- GOAL 1 -
Answer these from the CBMC front-end thread, one line each, marked the same way:
(a) Which Ada front-end is said to currently use the C mode?
(b) Which API does the separate executable use to register its languages?
(c) What is pointed to as an exemplar?
- GOAL 2 -
Set down, without changes, the part of the CBMC front-end thread that begins at the words "The expected pattern" and stops after "the register_language API.".

- QUOTED PASSAGE -

↓

Design considerations

Rust is not the only language that would benefit from this. Any new language front-end will likely see the same issues we are, and could benefit from a principled mechanism to alleviate them.

Links and documentation

https://github.com/diffblue/cbmc/blob/1ab5de1ac0893c7ca94ffe5463e2c7c4ee781266/src/util/symbol.h#L49

Currently, CBMC appears to have the following langauges:

https://github.com/diffblue/cbmc/blob/48893287099cb5780302fe9dc415eb6888354fd6/src/cbmc/cbmc_languages.cpp#L25-L35

martin-cs commented 3 years ago

If we are adding this then it would also be good to have these for Ada for the https://github.com/diffblue/gnat2goto/ front-end which is currently also using the C mode.

kroening commented 3 years ago

The expected pattern for this (Rust or Ada) is to set up a separate executable, with specialised command-line options. The executable then registers the relevant languages using the register_language API.

Look at jbmc as an exemplar.

martin-cs commented 3 years ago

Both of them use the json_symtab language which is already supported.

↑

- PROVIDED INFORMATION -
↓

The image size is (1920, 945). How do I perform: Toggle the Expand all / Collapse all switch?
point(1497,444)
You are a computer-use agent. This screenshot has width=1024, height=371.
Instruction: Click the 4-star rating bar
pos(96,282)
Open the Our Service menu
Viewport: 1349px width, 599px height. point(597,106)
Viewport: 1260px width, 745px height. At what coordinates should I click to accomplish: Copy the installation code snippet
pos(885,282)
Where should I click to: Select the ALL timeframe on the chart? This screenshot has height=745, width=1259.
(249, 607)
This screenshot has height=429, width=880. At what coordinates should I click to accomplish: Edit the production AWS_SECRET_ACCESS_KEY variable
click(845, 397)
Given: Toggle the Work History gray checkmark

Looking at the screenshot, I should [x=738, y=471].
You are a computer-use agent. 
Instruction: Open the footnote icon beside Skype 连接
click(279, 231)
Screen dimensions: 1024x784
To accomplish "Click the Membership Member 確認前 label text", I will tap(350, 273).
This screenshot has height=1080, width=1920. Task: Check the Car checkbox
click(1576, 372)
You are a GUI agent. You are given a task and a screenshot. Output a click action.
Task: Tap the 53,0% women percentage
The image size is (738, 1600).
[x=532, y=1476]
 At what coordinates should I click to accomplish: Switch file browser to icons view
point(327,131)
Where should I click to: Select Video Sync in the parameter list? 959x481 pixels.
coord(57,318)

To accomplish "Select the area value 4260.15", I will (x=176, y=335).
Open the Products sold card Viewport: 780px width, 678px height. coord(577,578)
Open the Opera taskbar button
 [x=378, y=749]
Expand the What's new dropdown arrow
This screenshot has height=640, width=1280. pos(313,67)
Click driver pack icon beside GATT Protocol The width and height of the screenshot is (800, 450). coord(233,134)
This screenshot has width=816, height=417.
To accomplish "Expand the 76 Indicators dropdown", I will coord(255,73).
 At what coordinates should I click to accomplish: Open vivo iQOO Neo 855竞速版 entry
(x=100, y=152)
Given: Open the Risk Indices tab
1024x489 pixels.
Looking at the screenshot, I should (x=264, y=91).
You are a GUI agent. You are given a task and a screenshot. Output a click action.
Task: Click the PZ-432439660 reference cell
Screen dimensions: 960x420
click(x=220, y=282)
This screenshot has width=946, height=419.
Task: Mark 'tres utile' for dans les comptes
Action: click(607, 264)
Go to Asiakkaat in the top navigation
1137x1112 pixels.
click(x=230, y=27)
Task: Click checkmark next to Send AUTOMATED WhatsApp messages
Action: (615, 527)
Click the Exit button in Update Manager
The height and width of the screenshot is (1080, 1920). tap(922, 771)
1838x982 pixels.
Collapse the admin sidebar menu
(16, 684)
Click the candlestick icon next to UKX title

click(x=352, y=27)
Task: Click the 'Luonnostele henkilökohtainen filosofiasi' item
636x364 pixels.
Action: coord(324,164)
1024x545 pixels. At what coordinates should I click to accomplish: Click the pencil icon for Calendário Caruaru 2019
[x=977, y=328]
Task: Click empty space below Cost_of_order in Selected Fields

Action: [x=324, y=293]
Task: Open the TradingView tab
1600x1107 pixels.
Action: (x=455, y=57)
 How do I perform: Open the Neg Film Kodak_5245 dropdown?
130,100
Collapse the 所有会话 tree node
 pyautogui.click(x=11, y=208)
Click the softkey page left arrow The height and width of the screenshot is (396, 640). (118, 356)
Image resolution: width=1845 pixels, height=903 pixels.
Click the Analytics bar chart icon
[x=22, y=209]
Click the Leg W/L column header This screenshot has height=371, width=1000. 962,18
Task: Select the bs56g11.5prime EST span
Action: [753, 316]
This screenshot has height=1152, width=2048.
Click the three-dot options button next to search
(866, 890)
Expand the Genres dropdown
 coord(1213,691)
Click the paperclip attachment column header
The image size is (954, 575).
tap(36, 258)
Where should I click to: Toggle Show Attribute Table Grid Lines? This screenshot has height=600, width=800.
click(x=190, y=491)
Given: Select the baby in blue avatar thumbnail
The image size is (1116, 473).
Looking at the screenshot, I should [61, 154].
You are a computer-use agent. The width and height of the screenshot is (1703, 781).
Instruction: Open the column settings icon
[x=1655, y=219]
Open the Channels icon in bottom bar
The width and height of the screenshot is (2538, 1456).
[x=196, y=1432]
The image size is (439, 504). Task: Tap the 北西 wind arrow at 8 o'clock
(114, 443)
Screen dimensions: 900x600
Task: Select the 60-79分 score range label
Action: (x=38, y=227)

↑

- COMPLETE OUTPUT 1 -
(a) gnat2goto
(b) register_language
(c) jbmc

- COMPLETE OUTPUT 2 -
The expected pattern for this (Rust or Ada) is to set up a separate executable, with specialised command-line options. The executable then registers the relevant languages using the register_language API.